* **Excerpt to read**:
* begin *

Canonisation of saints a hundred years posthumously assured obfuscation of evidence. It’s a useful blogging model. Not that we’re dead, but who can remember what they did a week ago? I can’t. This leaves one free to weave a rich tapestry (very rich, Harry informs me). Keep that in mind as you read on.
Godric lived on a diet of herbs, wild honey, acorns, crab-apples and nuts. He slept on the bare ground and often prayed, immersed in cold water, either in the river or in a barrel set in the floor of his chapel. He fasted frequently, wore a hair shirt and chain mail, and slept with a stone as a pillow in his small turf-roofed hut on the banks of the river Wear, some 6 miles from Durham.

* end *

* **Problem A**: In the passage about Godric, how far was his hut from Durham?
* **Problem B**: From the passage about Godric, give again the stretch from "Canonisation of saints" through "you read on.".
* **Problem C**: Translate this sentence from the passage about Godric into French: "Godric lived on a diet of herbs, wild honey, acorns, crab-apples and nuts."

Data listing
* begin *

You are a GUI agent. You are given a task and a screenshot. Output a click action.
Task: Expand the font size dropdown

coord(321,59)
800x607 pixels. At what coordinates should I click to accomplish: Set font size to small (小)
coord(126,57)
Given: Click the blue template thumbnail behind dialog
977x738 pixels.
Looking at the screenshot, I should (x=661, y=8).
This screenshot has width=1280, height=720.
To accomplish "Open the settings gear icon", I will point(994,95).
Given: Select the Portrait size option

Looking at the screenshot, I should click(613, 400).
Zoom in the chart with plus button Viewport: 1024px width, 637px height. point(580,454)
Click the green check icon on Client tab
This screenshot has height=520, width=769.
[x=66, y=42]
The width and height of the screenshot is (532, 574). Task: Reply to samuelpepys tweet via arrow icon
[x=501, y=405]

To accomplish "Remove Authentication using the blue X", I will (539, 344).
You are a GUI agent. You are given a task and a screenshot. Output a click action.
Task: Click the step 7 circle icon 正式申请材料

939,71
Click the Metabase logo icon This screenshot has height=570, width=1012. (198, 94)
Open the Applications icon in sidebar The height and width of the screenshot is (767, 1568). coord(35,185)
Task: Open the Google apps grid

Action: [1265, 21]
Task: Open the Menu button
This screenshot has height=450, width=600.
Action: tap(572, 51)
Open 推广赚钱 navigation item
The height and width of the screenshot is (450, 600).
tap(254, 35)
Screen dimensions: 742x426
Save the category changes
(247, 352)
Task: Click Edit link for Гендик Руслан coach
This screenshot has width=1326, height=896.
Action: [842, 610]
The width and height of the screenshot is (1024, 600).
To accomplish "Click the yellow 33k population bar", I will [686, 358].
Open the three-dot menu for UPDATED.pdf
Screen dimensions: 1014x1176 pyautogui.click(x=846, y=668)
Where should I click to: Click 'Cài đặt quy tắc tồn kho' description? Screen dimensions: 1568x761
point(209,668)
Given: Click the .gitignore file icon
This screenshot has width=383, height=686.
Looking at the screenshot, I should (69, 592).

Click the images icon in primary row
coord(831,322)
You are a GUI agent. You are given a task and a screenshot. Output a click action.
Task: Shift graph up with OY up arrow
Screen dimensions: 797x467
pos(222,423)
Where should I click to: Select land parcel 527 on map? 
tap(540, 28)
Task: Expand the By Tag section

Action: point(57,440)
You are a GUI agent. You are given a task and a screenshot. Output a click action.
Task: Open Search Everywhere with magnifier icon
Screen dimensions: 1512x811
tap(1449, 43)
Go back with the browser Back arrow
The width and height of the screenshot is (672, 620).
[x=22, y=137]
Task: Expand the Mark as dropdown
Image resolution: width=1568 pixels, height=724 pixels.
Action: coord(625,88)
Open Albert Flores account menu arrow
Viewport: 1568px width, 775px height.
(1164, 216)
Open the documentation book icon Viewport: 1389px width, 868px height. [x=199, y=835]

* end *

* **Complete response A**: Some 6 miles.

* **Complete response B**:
Canonisation of saints a hundred years posthumously assured obfuscation of evidence. It’s a useful blogging model. Not that we’re dead, but who can remember what they did a week ago? I can’t. This leaves one free to weave a rich tapestry (very rich, Harry informs me). Keep that in mind as you read on.

* **Complete response C**: Godric se nourrissait d'herbes, de miel sauvage, de glands, de pommes sauvages et de noix.